# start of INFORMATION SUPPLIED

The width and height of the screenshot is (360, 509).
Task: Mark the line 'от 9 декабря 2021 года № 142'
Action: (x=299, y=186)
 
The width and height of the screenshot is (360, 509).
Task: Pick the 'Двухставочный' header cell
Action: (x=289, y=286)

# end of INFORMATION SUPPLIED
# start of INFORMATION SUPPLIED

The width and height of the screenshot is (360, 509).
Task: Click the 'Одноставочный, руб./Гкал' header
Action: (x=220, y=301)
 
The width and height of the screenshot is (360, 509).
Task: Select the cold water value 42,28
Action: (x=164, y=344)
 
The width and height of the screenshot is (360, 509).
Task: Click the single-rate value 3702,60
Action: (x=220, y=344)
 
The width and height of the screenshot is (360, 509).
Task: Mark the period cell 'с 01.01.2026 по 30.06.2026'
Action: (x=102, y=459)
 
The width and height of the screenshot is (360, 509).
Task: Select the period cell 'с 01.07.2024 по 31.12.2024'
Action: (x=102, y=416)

# end of INFORMATION SUPPLIED

Identify each line in the data above that contains the string "period", and copy those lines. Case is significant.

[EXERCISE ANSWER]:
Task: Mark the period cell 'с 01.01.2026 по 30.06.2026'
Task: Select the period cell 'с 01.07.2024 по 31.12.2024'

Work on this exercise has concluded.